**YOUR INSTRUCTIONS**
Filter out every line below that lacks "ипотеку", and copy the rest.

[SUPPLIED RECORDS — start]

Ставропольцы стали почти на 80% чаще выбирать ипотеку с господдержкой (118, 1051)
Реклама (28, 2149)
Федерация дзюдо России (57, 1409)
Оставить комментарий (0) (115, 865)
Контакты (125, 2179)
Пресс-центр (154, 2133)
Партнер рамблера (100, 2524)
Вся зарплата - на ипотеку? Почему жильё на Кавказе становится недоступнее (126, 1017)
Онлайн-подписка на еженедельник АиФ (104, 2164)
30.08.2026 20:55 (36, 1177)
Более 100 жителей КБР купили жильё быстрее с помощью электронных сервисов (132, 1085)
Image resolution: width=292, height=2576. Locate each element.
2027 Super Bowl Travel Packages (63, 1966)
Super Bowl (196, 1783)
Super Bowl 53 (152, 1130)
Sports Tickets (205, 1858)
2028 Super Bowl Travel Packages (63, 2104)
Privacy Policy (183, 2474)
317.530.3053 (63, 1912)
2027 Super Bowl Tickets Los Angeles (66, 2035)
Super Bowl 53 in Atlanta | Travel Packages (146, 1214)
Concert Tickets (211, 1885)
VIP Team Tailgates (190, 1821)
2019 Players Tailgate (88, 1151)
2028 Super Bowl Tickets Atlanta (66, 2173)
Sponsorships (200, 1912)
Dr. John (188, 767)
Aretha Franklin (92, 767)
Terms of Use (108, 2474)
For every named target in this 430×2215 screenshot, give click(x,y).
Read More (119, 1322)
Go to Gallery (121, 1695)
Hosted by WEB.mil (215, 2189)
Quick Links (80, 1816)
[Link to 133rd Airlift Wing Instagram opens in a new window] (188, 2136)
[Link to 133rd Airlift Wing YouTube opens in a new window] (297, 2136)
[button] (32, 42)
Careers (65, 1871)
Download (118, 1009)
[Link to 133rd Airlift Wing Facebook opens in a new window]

[SUPPLIED RECORDS — finish]

**RESPONSE BELOW**
Ставропольцы стали почти на 80% чаще выбирать ипотеку с господдержкой (118, 1051)
Вся зарплата - на ипотеку? Почему жильё на Кавказе становится недоступнее (126, 1017)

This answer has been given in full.